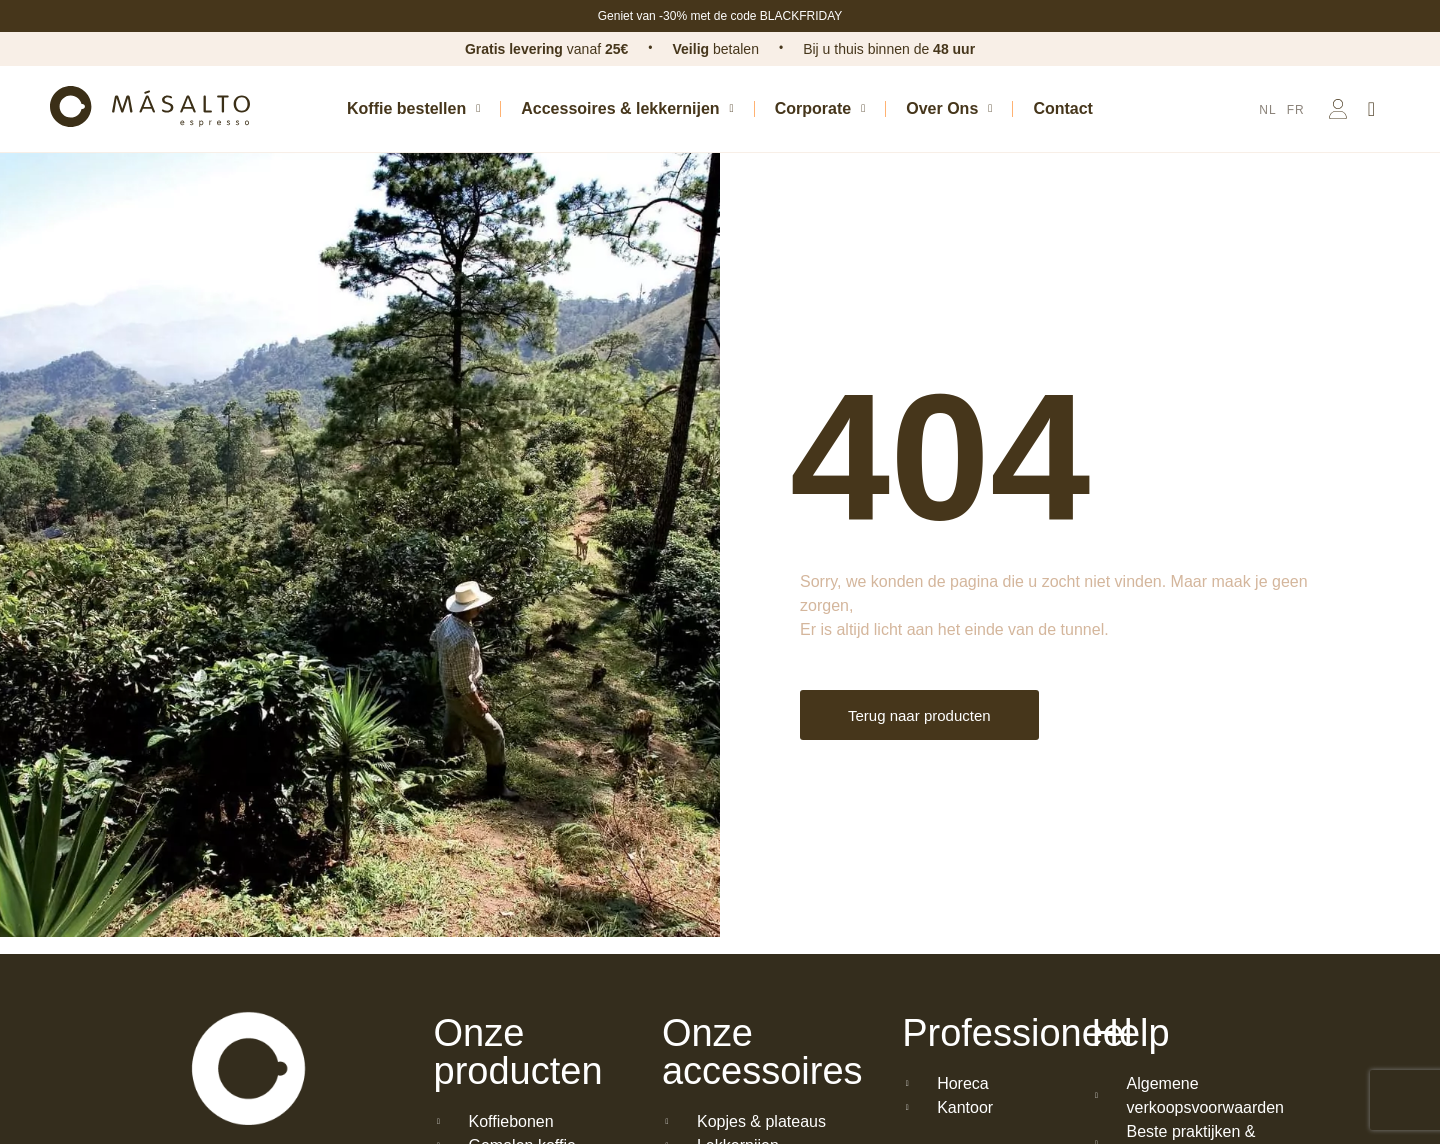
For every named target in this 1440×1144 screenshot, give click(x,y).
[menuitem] (1267, 110)
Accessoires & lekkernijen (627, 108)
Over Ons (949, 108)
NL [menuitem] (1267, 110)
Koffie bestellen (413, 108)
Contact (1063, 108)
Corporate (820, 108)
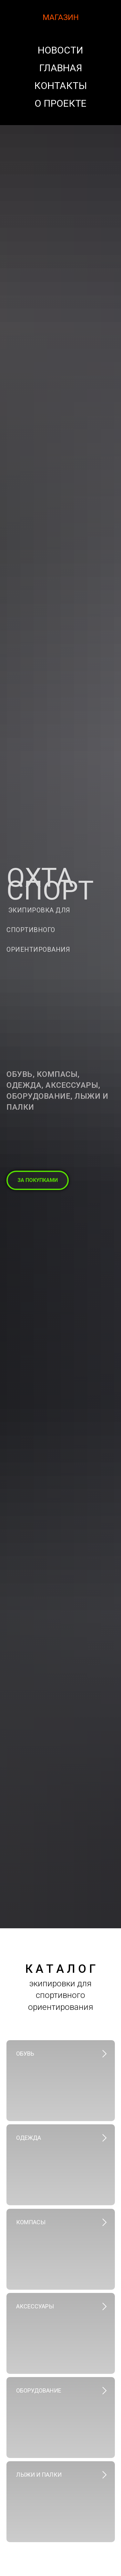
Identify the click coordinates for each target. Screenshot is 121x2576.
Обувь (25, 2053)
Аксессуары (35, 2306)
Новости (60, 50)
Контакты (60, 85)
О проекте (60, 103)
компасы (30, 2222)
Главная (60, 68)
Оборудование (38, 2390)
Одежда (28, 2137)
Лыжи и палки (39, 2474)
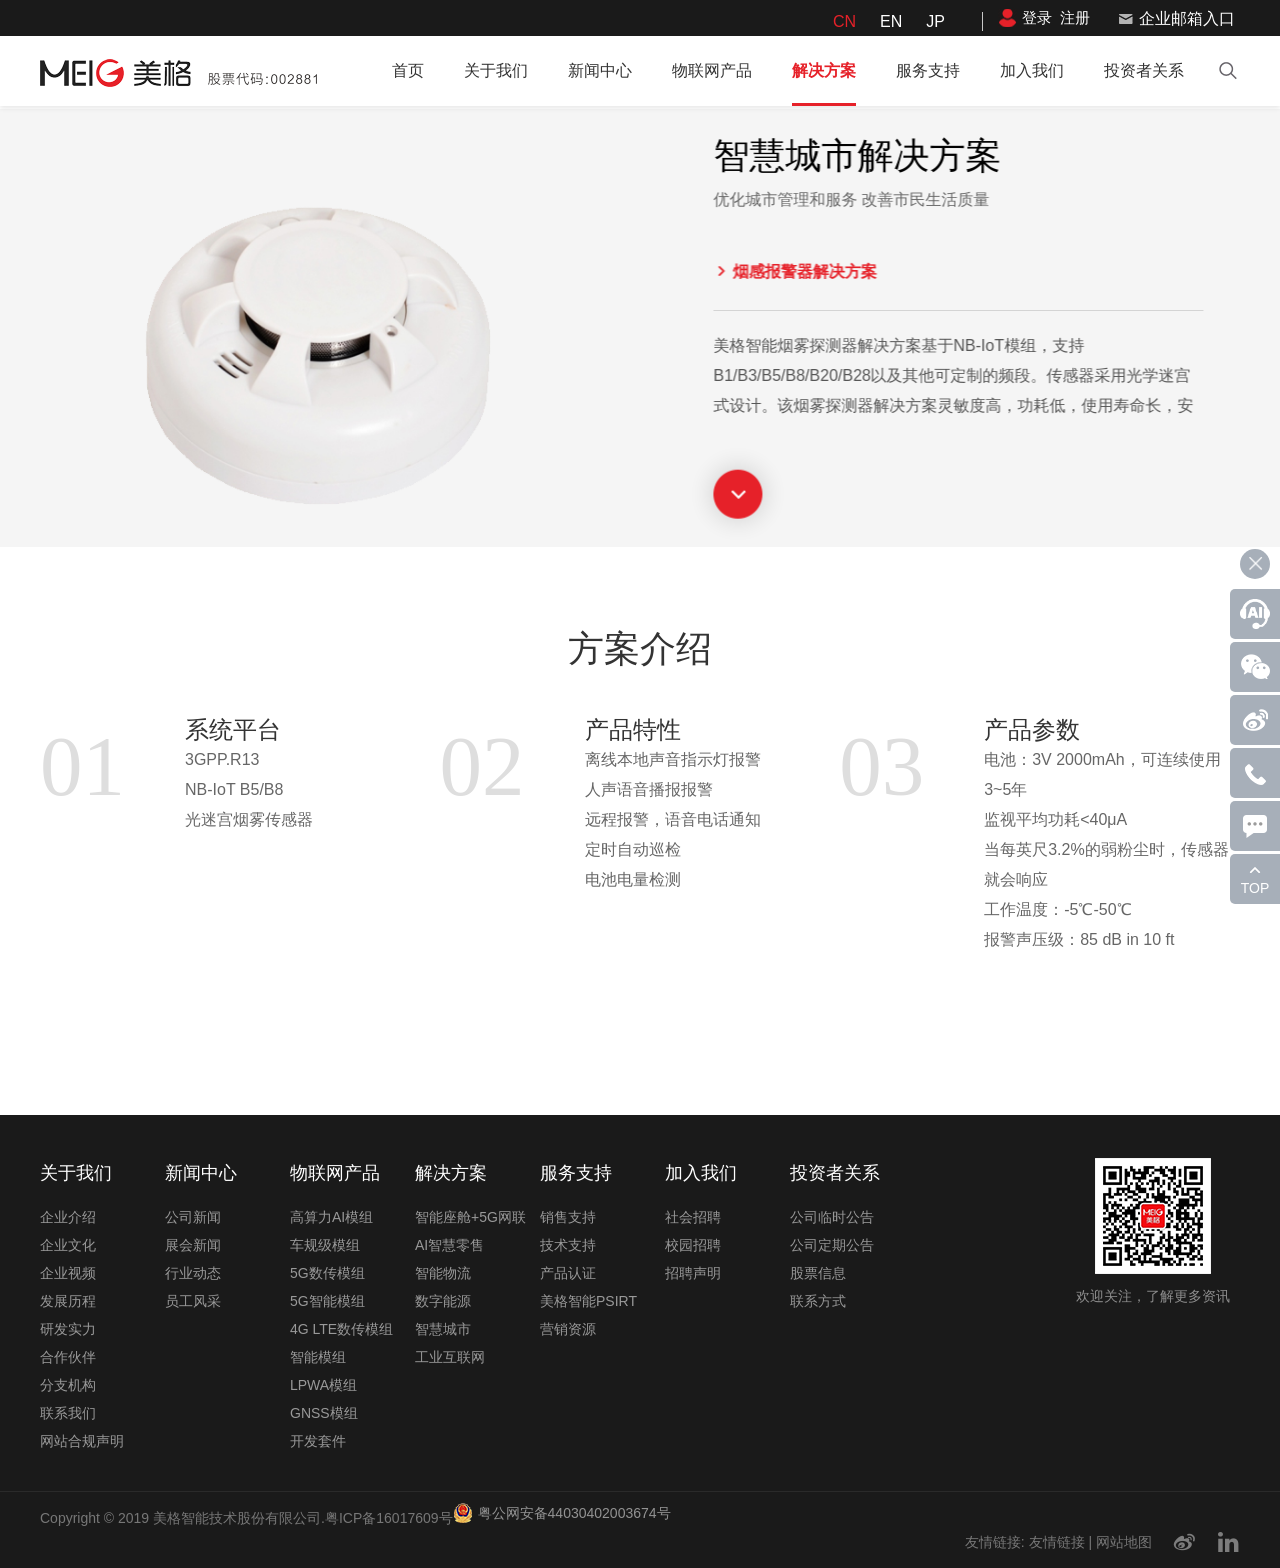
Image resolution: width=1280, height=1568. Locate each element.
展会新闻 (193, 1245)
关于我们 (496, 70)
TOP (1255, 888)
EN (891, 21)
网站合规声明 (82, 1441)
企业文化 (68, 1245)
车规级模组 (325, 1245)
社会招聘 (693, 1217)
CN (844, 21)
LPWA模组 (323, 1385)
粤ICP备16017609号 (389, 1518)
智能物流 (443, 1273)
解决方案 (824, 70)
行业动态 (193, 1273)
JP (935, 21)
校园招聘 (693, 1245)
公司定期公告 (832, 1245)
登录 (1037, 17)
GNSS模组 (324, 1413)
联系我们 (68, 1413)
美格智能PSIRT (588, 1301)
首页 (408, 70)
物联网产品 (712, 70)
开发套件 (318, 1441)
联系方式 (818, 1301)
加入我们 (1032, 70)
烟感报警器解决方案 (762, 271)
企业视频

__________

→ Task goal
Quote all of the material above word for word, but leave out the pictures.

→ Task response
For every named target in this 1440×1144 screenshot, give click(x,y).
[menuitem] (1267, 110)
Accessoires & lekkernijen (627, 108)
Over Ons (949, 108)
NL [menuitem] (1267, 110)
Koffie bestellen (413, 108)
Contact (1063, 108)
Corporate (820, 108)
Identify the click coordinates for each target. Screenshot is 121x2576.
Обувь (25, 2053)
Аксессуары (35, 2306)
Новости (60, 50)
Контакты (60, 85)
О проекте (60, 103)
компасы (30, 2222)
Главная (60, 68)
Оборудование (38, 2390)
Одежда (28, 2137)
Лыжи и палки (39, 2474)
Image resolution: width=1280, height=1568. Locate each element.
展会新闻 (193, 1245)
关于我们 (496, 70)
TOP (1255, 888)
EN (891, 21)
网站合规声明 (82, 1441)
企业文化 (68, 1245)
车规级模组 (325, 1245)
社会招聘 (693, 1217)
CN (844, 21)
LPWA模组 (323, 1385)
粤ICP备16017609号 (389, 1518)
智能物流 (443, 1273)
解决方案 (824, 70)
行业动态 (193, 1273)
JP (935, 21)
校园招聘 (693, 1245)
公司定期公告 (832, 1245)
登录 (1037, 17)
GNSS模组 (324, 1413)
联系我们 (68, 1413)
美格智能PSIRT (588, 1301)
首页 (408, 70)
物联网产品 (712, 70)
开发套件 (318, 1441)
联系方式 (818, 1301)
加入我们 (1032, 70)
烟感报警器解决方案 (762, 271)
企业视频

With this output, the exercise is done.